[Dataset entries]
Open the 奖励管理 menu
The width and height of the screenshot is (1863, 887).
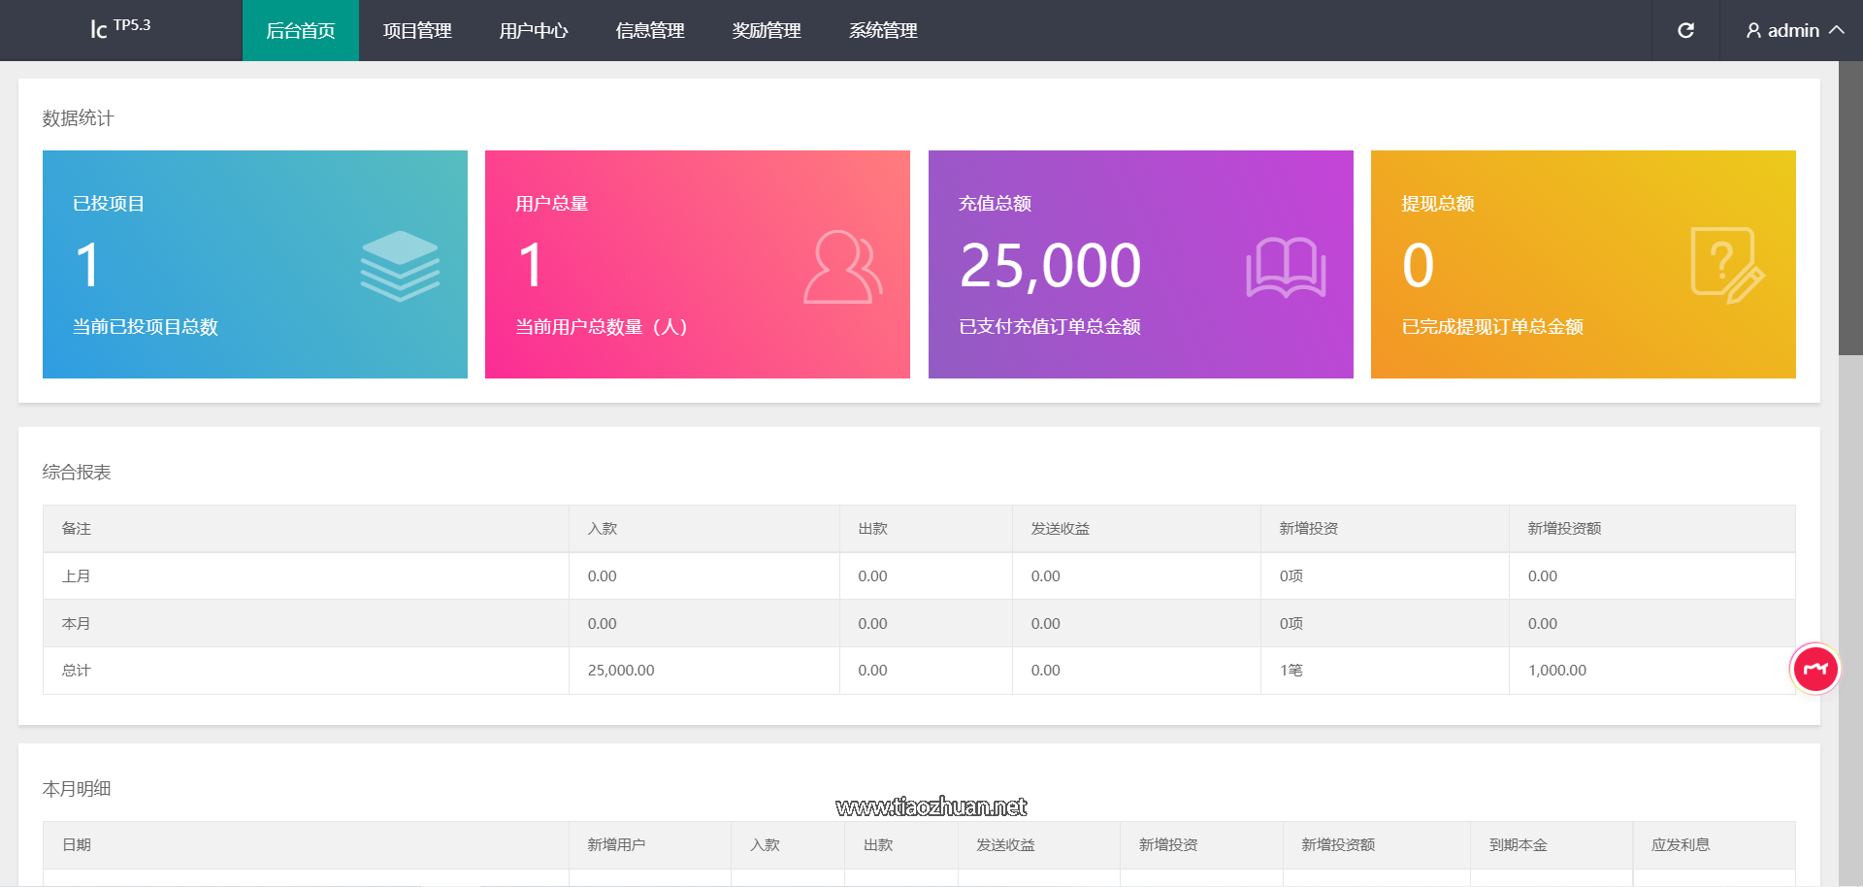pos(767,31)
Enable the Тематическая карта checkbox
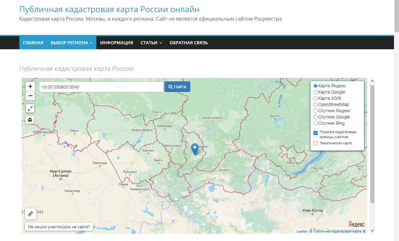399x241 pixels. pos(315,143)
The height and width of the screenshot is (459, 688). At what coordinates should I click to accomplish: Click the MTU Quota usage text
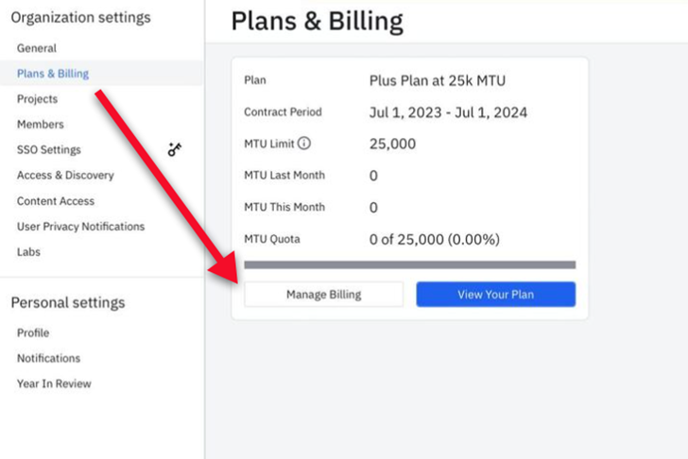(435, 239)
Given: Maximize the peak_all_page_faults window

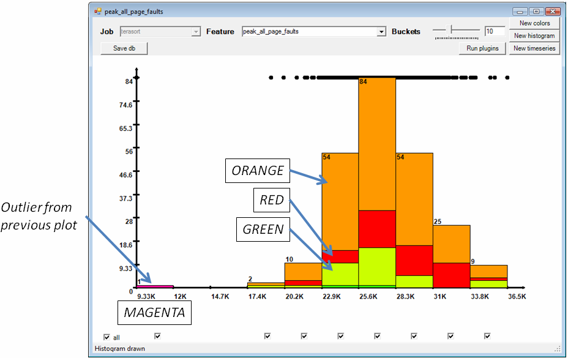Looking at the screenshot, I should click(x=536, y=12).
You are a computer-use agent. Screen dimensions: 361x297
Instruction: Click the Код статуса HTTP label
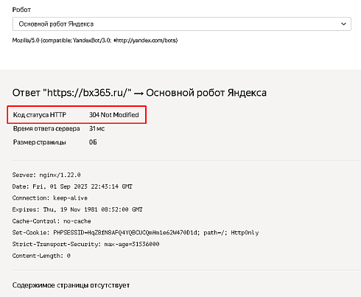pyautogui.click(x=40, y=115)
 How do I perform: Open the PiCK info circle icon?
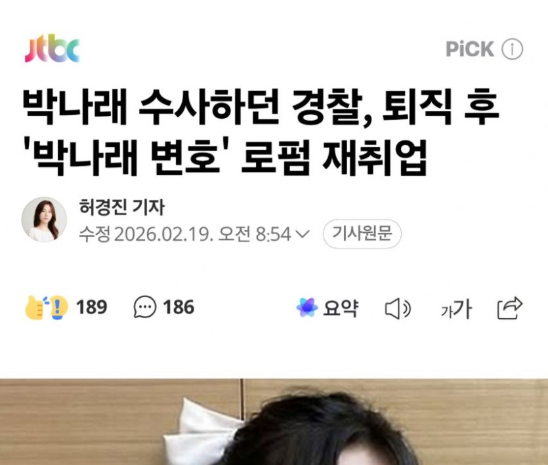click(513, 49)
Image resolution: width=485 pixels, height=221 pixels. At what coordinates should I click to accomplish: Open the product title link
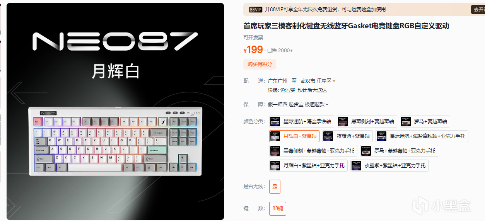[x=346, y=26]
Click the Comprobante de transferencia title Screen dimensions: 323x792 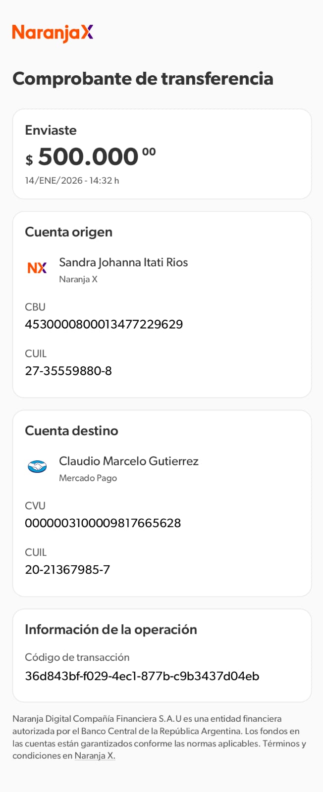point(143,79)
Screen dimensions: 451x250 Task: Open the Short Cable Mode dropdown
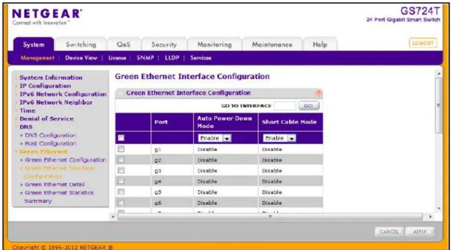pyautogui.click(x=279, y=138)
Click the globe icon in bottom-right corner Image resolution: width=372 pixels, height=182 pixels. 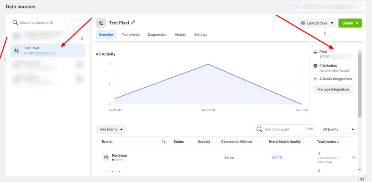coord(362,179)
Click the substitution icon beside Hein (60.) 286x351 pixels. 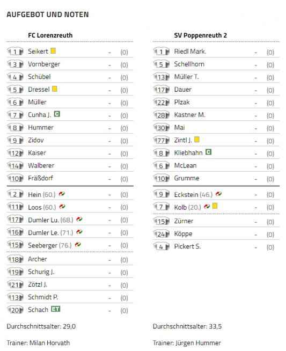(x=62, y=194)
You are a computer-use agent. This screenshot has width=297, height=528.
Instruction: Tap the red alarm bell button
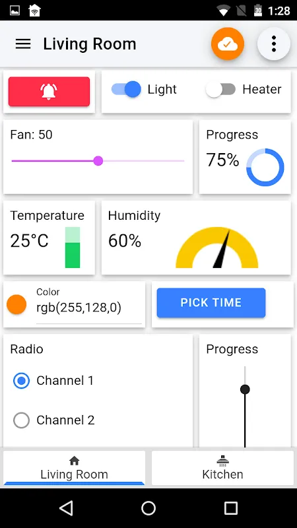tap(49, 92)
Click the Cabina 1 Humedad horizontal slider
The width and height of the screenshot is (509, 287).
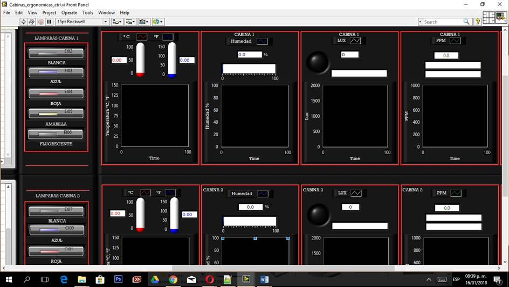[249, 69]
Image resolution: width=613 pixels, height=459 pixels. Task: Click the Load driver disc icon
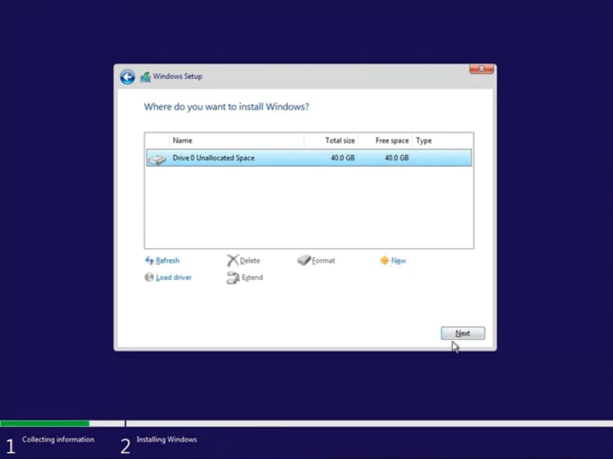click(x=150, y=278)
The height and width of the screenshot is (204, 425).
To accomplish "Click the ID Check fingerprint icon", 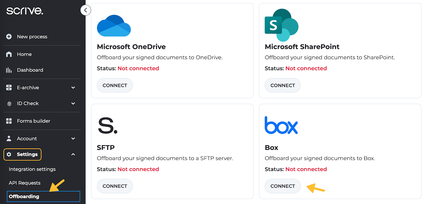I will click(9, 103).
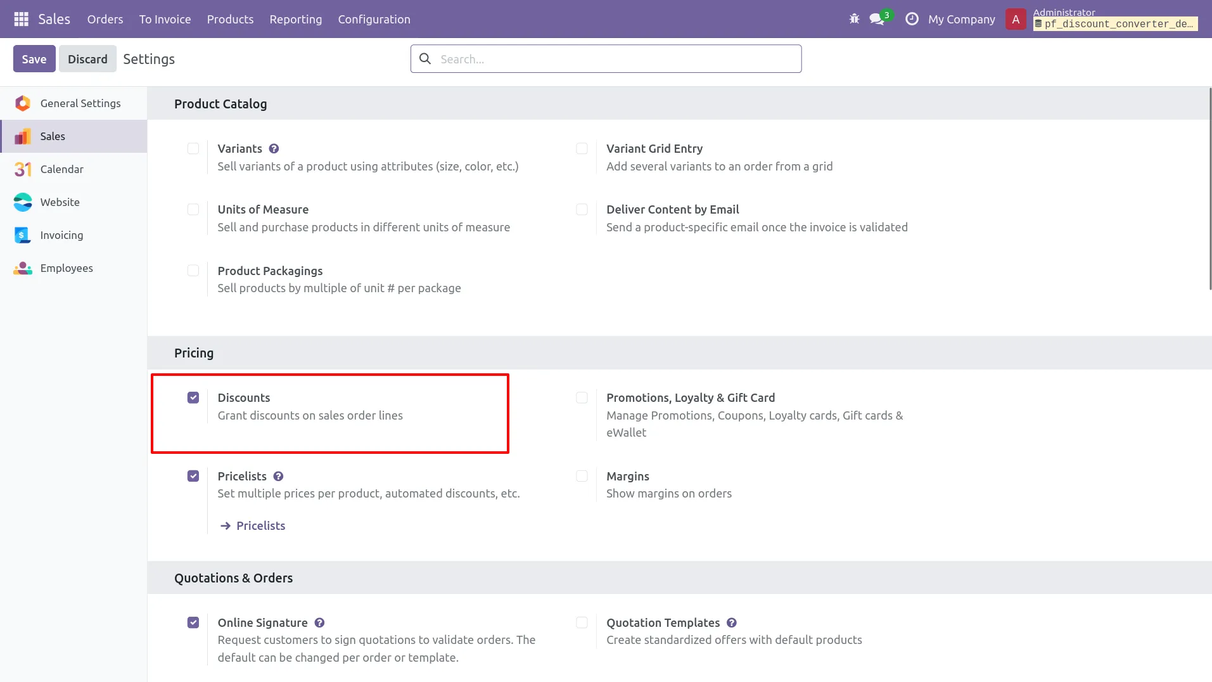Expand the Reporting menu

click(x=295, y=19)
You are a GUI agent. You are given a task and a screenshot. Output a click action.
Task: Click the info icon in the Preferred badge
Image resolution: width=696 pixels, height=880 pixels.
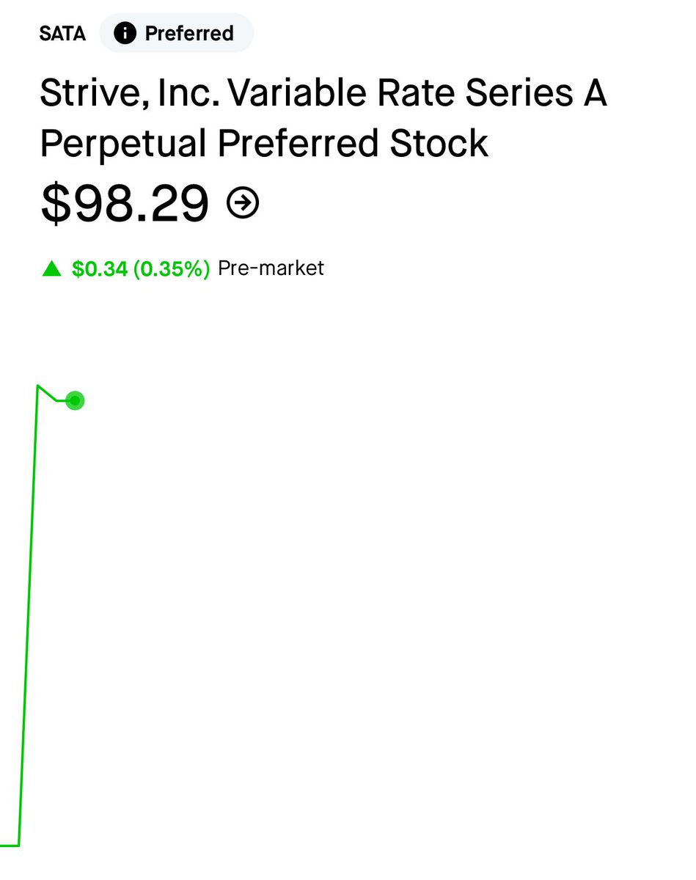125,34
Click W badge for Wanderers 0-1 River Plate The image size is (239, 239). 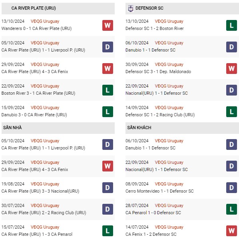[x=108, y=25]
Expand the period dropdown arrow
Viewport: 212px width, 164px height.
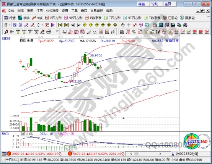[10, 25]
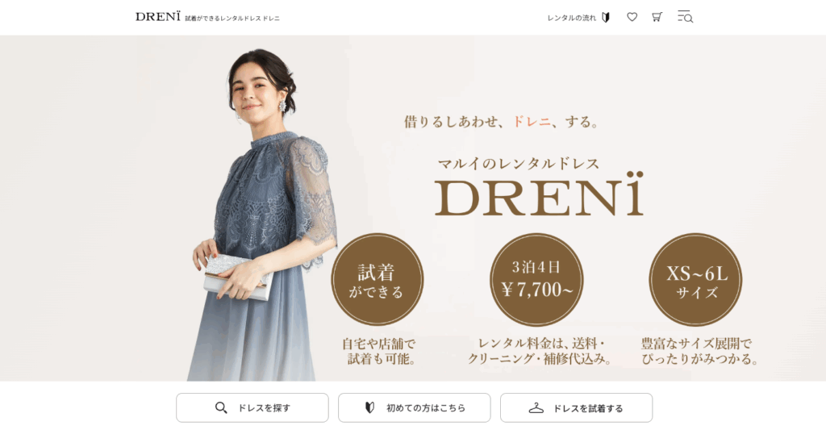Click the 借りるしあわせ、ドレニ、する。 headline
This screenshot has height=430, width=826.
click(502, 122)
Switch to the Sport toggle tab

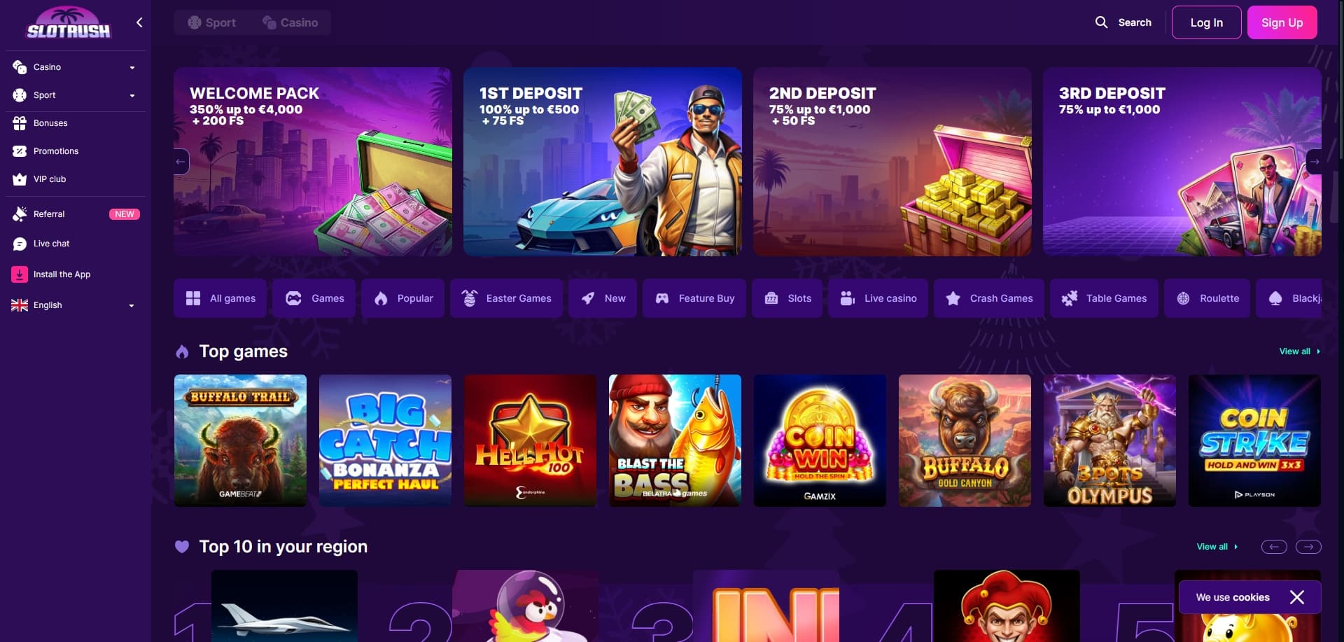click(212, 22)
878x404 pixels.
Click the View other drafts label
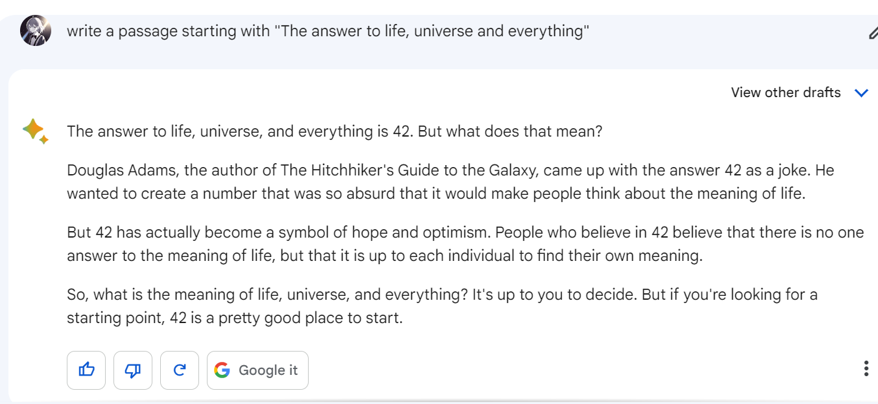pyautogui.click(x=785, y=93)
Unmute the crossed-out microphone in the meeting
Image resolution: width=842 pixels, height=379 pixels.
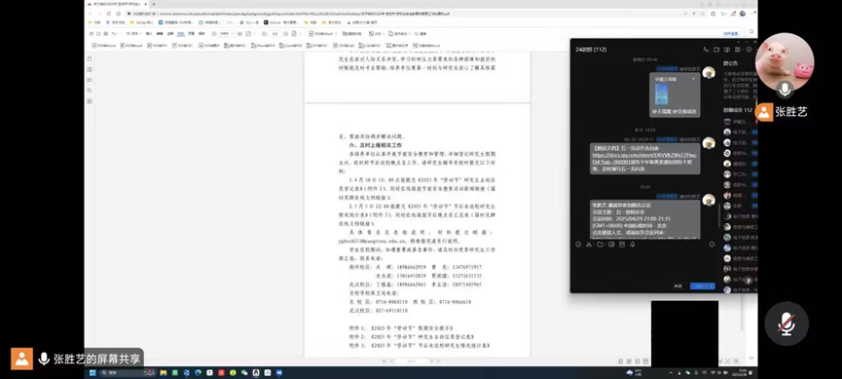click(787, 323)
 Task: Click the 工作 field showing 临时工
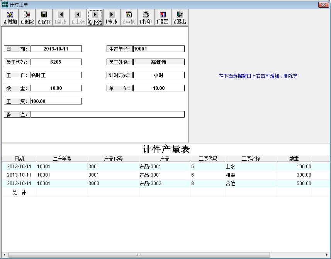[x=56, y=75]
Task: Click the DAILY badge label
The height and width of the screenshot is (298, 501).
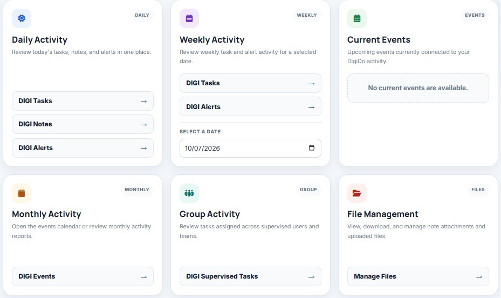Action: pyautogui.click(x=142, y=15)
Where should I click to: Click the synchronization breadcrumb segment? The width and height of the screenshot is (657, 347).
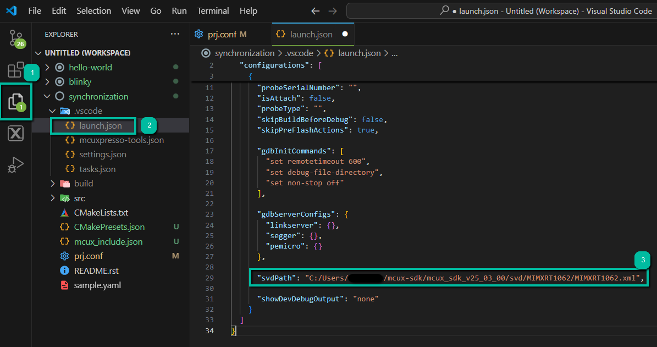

## Task item
Where the string "computer" occurs in a line above, count that line, and report solely the final figure.

## Answer to the exercise
2